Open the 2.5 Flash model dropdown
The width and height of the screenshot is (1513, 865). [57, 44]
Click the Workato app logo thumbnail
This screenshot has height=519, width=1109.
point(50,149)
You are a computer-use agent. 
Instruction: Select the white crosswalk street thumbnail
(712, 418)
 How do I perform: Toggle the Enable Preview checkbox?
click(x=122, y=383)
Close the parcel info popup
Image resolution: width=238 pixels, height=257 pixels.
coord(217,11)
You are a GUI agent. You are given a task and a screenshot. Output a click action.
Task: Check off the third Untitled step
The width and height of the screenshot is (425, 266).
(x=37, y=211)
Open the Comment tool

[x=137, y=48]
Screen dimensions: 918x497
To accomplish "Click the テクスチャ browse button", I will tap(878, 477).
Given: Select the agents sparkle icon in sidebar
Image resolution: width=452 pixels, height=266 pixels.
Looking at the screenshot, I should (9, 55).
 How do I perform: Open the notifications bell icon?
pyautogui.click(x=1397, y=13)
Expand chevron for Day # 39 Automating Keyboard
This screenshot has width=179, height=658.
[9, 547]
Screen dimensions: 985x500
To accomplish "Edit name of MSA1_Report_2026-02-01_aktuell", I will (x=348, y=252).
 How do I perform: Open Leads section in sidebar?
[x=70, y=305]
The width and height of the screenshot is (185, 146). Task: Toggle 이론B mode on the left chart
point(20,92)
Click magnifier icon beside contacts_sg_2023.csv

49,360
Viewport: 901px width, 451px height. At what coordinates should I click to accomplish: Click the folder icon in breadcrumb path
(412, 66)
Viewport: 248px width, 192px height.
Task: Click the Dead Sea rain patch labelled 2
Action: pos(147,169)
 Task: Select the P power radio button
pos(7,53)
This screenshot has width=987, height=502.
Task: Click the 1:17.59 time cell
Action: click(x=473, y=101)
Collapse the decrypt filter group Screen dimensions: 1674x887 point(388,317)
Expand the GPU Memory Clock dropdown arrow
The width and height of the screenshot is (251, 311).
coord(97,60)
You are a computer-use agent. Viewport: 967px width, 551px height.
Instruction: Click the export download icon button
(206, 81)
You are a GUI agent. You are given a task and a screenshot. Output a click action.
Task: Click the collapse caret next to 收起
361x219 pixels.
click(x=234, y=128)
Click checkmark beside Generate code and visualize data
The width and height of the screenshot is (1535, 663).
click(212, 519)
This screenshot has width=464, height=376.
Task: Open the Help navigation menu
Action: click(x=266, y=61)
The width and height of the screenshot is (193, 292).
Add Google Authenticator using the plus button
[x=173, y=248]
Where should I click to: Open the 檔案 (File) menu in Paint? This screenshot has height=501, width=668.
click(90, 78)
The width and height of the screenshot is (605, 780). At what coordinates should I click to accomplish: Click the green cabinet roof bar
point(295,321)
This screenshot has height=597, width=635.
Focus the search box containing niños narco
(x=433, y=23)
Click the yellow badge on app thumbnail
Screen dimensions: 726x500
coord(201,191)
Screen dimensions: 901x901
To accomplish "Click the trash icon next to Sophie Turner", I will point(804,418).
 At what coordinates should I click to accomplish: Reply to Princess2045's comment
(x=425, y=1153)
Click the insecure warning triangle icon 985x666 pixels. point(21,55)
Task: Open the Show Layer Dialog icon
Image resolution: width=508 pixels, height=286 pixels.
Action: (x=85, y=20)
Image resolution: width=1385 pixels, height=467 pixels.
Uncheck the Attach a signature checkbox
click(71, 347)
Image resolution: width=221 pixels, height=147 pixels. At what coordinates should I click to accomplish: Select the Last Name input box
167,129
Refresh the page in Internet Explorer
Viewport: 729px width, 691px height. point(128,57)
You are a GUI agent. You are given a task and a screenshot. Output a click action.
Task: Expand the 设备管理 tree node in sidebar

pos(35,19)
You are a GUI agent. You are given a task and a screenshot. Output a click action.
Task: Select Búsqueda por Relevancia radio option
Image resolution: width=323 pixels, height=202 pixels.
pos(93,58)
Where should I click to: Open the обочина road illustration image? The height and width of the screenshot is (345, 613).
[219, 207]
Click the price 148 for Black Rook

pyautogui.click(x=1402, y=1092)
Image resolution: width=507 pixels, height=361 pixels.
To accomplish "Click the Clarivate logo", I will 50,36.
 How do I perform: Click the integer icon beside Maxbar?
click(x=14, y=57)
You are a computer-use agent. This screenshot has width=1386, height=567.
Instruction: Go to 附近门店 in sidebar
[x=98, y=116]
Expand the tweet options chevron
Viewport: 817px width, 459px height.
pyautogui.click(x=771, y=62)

• • • • • • •

*Prompt:* From the listing, copy every line where the string "computer" appears.

*Reply to the task:*
You are a computer-use agent. 
You are a computer-use agent. Viewport: 967px width, 551px height.
You are a computer-use agent. This screenshot has width=1386, height=567.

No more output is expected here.